忙しくて予定が合わない場合でも、ウエビナーやオンラインでの展示会などを利用するとよいでしょう。業界のトレンドや課題などを把握した上で、それぞれの教育機関がどのような取り組みをしているのかがわかります。
必要な情報を収集する
教育業界の雰囲気やトレンドなどを知ったうえで、気になるジャンルがあれば専門誌やニュースサイト、教育機関の公式ホームページなどで情報収集しましょう。特に、学校教育は社会情勢に影響するため、文部科学省の発表や経済産業省が推進しているEdTechなどは継続的に確認する必要があります。

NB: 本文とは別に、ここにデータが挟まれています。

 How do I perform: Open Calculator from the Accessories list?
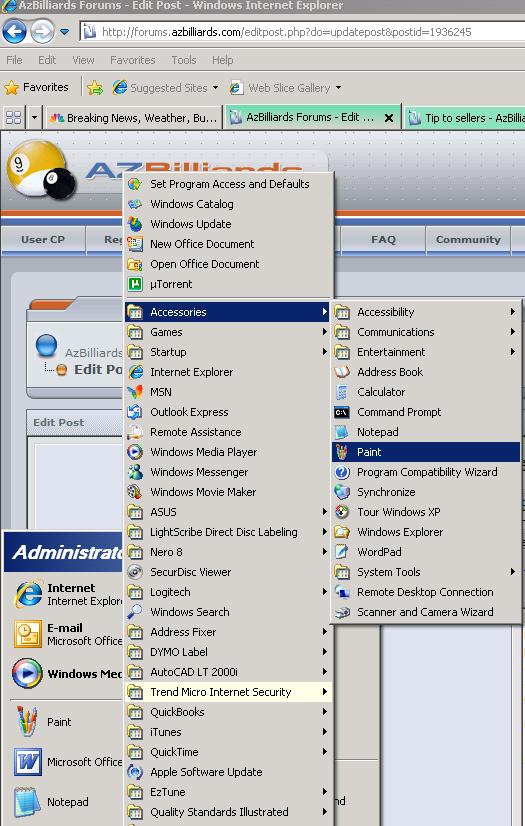point(381,392)
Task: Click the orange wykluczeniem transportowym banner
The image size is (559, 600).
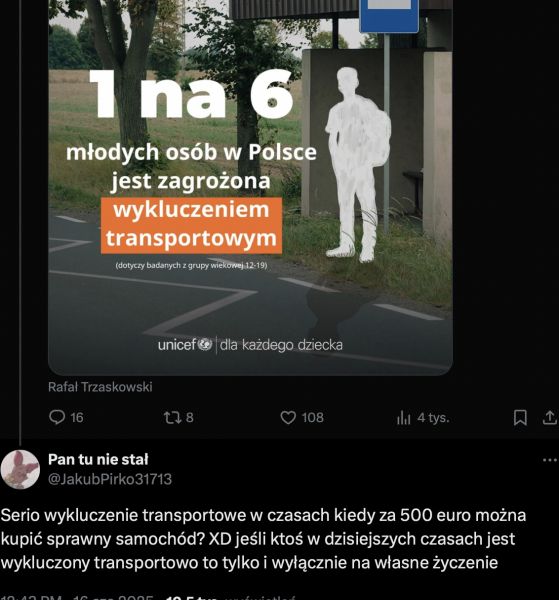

日経新聞の教育関連のページや教育に特化したニュースサイトなどの確認も効果的な研究材料になります。また、情報を入手した上で、自分の経験やスキルを照らし合わせて「どのように貢献できるのか。」を考えるようにしましょう。この情報はそのまま、自己PRや志望動機の作成につながります。
教育業界の研究方法を理解して就活を進めよう
教育業界を研究するあたって、どのような分野や職種があるのかを調べて、それぞれの特徴や求める人材を調べるようにしましょう。また、社会的な動きを理解した上で、教育にどのように影響するのか、自分はどのような貢献をできるのかをふまえて研究を進めることが大切です。
また、説明会やセミナーなどは積極的に参加することで、活きた情報を入手しやすくなります。教育業界はデジタル技術の導入によって変化しており、トレンドや課題などをふまえた上で、就活に活かせるような研究を進めましょう。